Work item: From the listing that follows, report the number of lines with the word "Share" in them, and no other output.

[[ Data listing open ]]

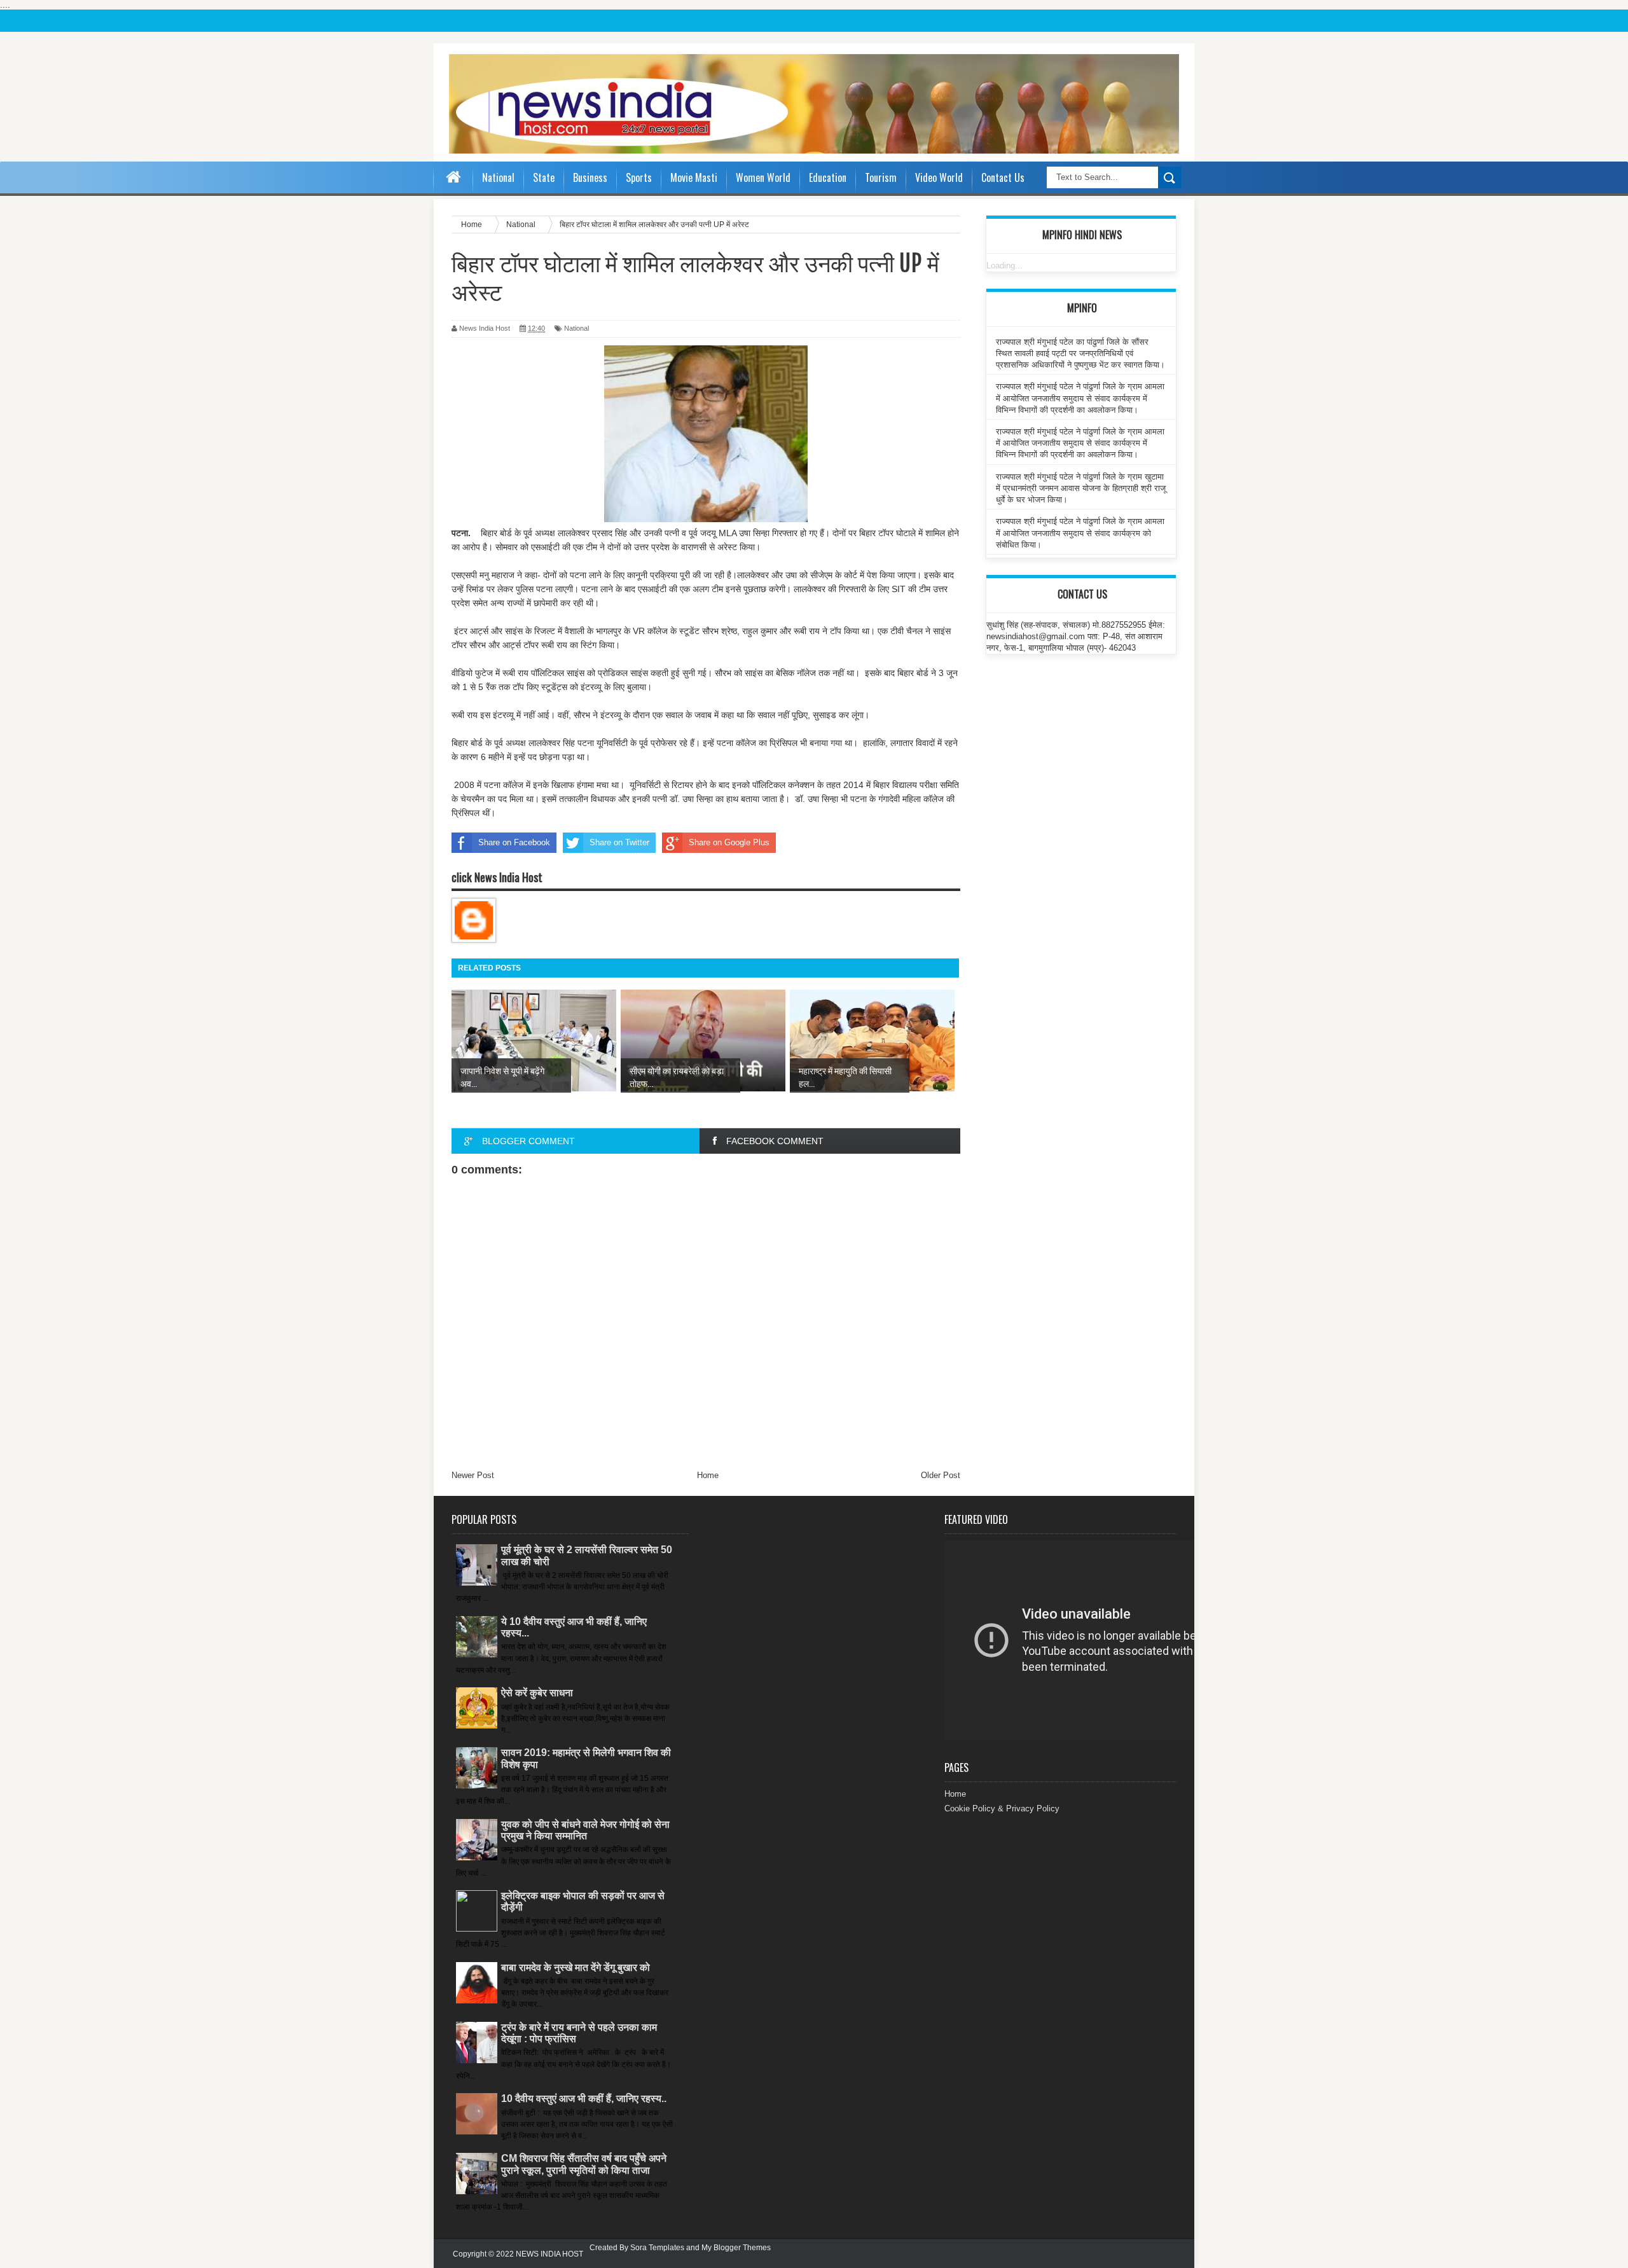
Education (827, 177)
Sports (639, 177)
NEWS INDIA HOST (549, 2254)
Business (590, 177)
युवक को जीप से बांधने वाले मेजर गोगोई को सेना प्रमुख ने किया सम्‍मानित (585, 1830)
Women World (763, 177)
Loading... (1004, 265)
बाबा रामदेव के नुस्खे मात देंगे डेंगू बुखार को (575, 1967)
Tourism (881, 177)
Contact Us (1002, 177)
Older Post (940, 1475)
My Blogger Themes (736, 2247)
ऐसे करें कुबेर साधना (537, 1692)
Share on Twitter (619, 842)
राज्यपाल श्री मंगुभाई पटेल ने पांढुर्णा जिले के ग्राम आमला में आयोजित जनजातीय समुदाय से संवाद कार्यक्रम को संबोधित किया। (1080, 532)
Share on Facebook (514, 842)
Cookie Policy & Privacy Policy (1001, 1808)
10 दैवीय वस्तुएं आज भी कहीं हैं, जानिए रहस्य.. (583, 2098)
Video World (939, 177)
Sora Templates (657, 2247)
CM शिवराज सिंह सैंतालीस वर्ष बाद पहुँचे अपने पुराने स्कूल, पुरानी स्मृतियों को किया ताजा (583, 2164)
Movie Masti (693, 177)
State (544, 177)
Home (708, 1475)
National (498, 177)
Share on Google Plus (729, 842)
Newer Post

[[ Data listing closed ]]

Answer for the task: 3